Edit: The Jewish magazine Tablet has much the same take.  And I missed the lovely bit where Brooks said that OWS has nothing to say about "wage stagnation or polarization". That's pretty comical, considering that's the entire damned point of the exercise.

As Dean Baker reminds us, he's little more than "the bard of the 1%". He's just there to make them feel better about themselves, which is probably why his hateful little scrawling attempts to call OWS "ineffective" and "milquetoast". It's wishful thinking by the bucketload.

Wednesday, October 05, 2011

"Occupy Wall Street"

I had thought it would fizzle out. It hasn't. It's getting bigger, it's getting more coherent, and it's finding a winning narrative with this "we are the 99%" line.

Mainstream media ignore it at their peril. This could be bigger than the tea party.

Edit: People keep asking "what do they want?"

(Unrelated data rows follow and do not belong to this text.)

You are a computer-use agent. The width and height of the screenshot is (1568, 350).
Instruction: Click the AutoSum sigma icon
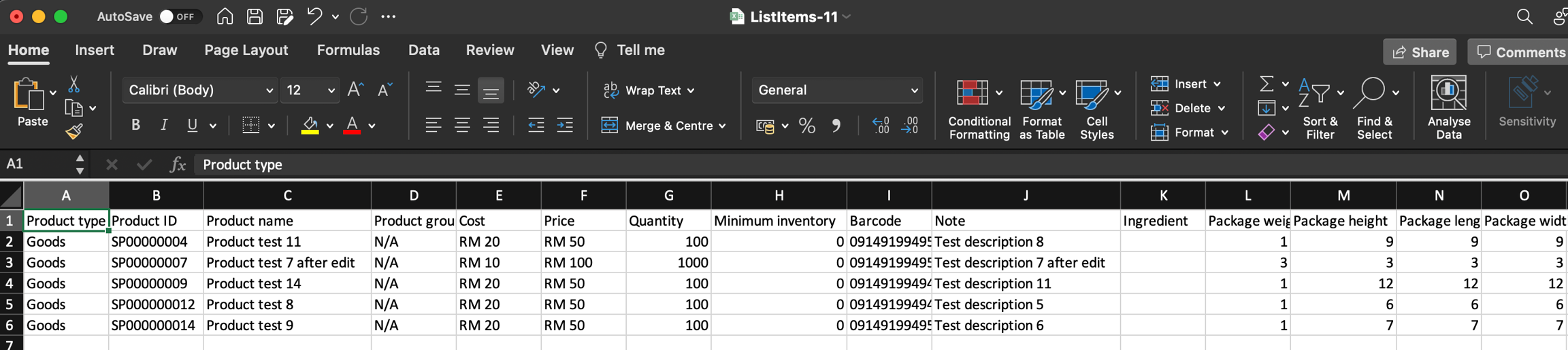click(x=1266, y=84)
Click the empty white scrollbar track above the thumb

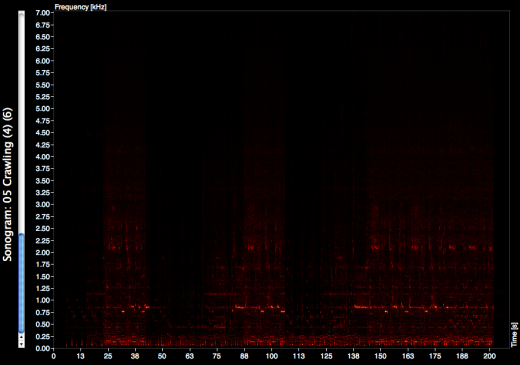pyautogui.click(x=21, y=124)
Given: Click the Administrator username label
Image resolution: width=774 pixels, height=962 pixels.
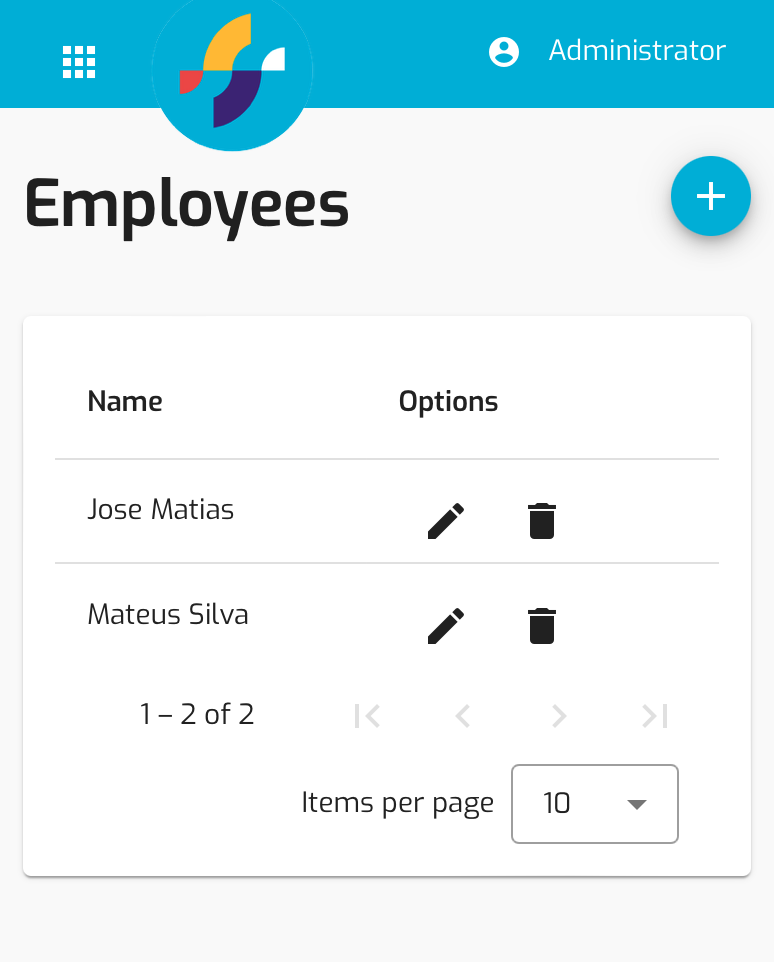Looking at the screenshot, I should [637, 50].
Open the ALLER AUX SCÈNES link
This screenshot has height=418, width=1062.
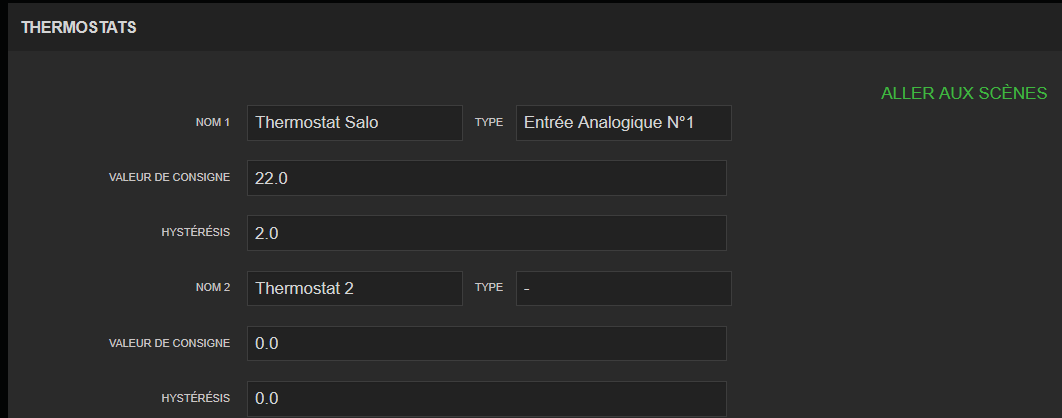[x=963, y=93]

Isn't it obvious? They want want Lincoln talked about: they want "government of the people, by the people, for the people".  They know that isn't the case. Not all of them can articulate it, but they all know somewhere that the American government—and, in fact, pretty much all modern governments—act at the behest of corporations. These corporations are given the same rights as actual citizens, and carry outsized weight due to their enormous economic power...and as they are generally owned by a tiny minority of people, they provide an outsized voice to that tiny minority.

That's why there's all this talk about the "99%" and the "1%". The 99% have no real voice. The only voices that are listened to are those of the corps, and the corps are overwhelmingly owned by that tiny minority. Even if members that tiny minority wanted to help the rest, they can't, because the corporations that act on their behalf are (somehow) legally obligated to fight anything and anybody that threatens the income of that minority.

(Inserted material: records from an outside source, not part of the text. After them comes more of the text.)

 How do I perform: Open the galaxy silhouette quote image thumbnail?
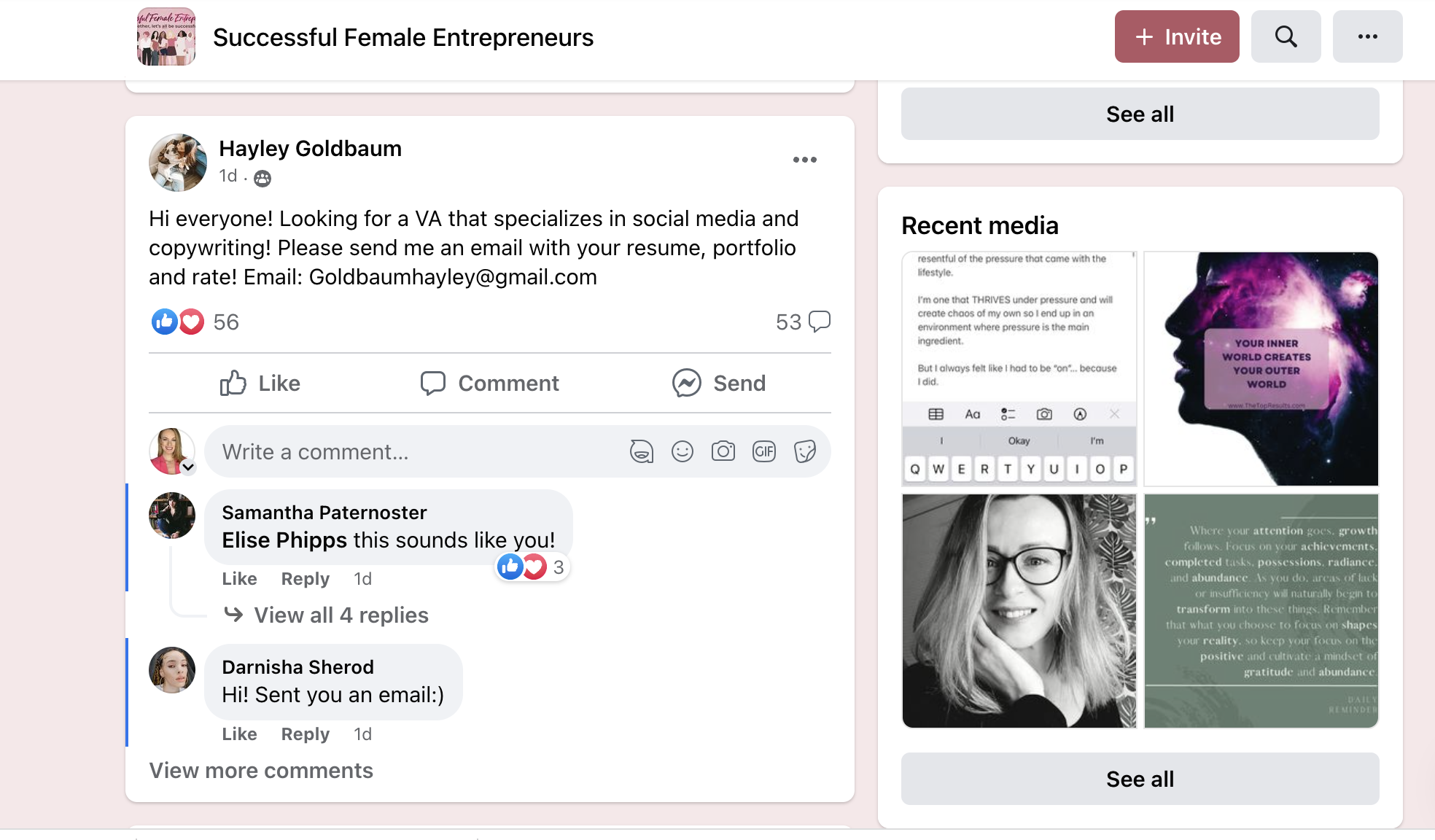tap(1261, 369)
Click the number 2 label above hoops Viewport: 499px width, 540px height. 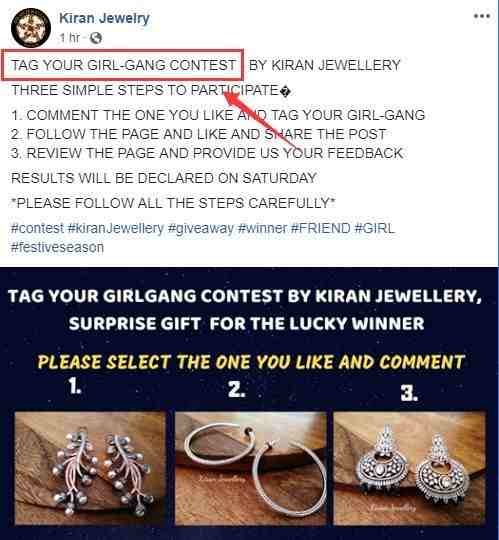point(237,390)
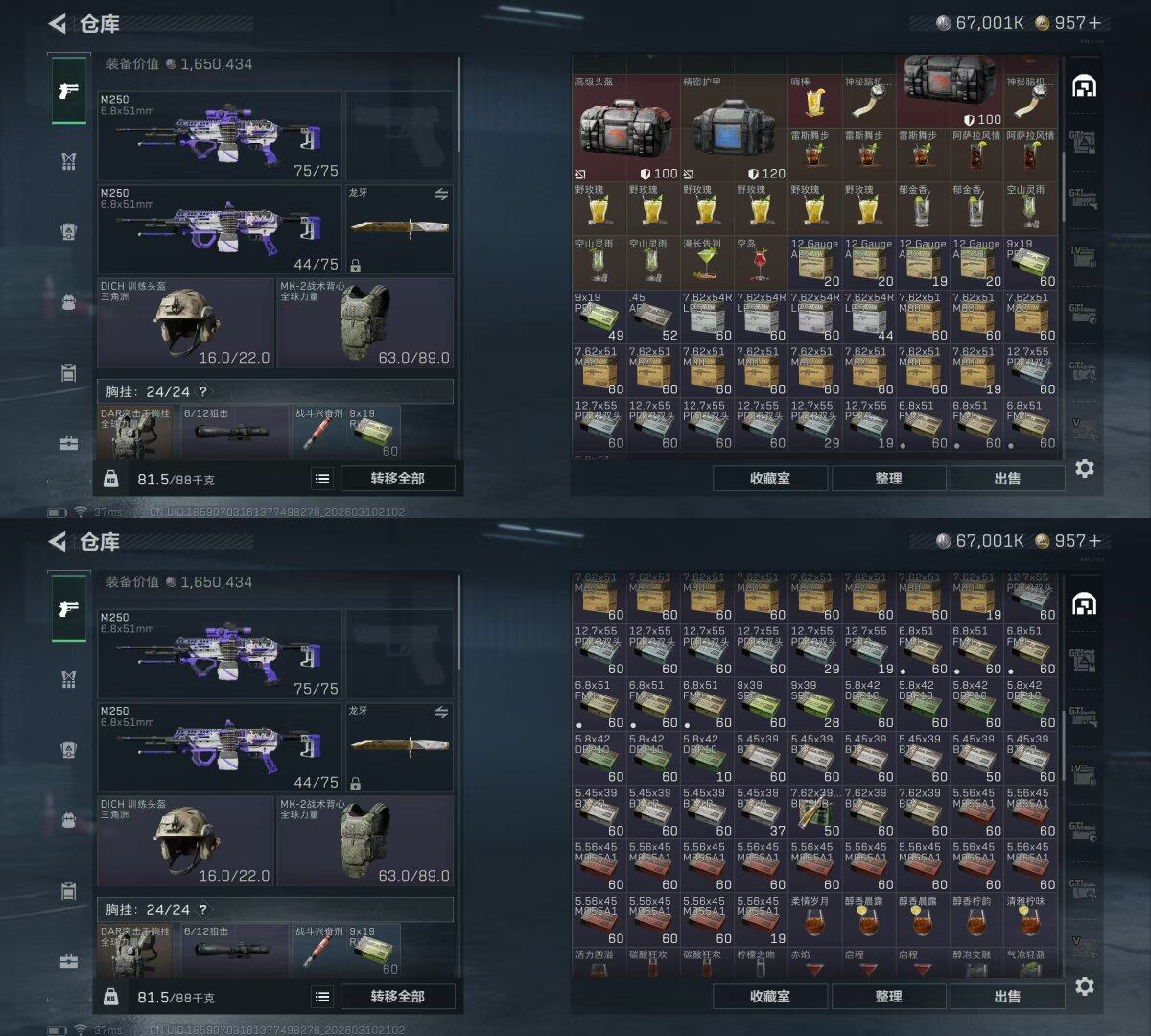
Task: Toggle lock icon under 龙牙 in lower screenshot
Action: (x=355, y=784)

(That's what corporations are for, after all. They make money. That's it.)

People get that this situation cannot continue. They get that this isn't working properly. They aren't yet quite sure why, or how to get out of it, but they KNOW that things are broken. They're looking for someone to fix it. If someone doesn't, they'll do it themselves.

Re-Edit: The truly bizarre part is that even people on Wall Street know that the current system is broken.  They don't like being blamed, true, but they know the problem. The issue is that the people with actual power and influence won't believe it for ideological reasons.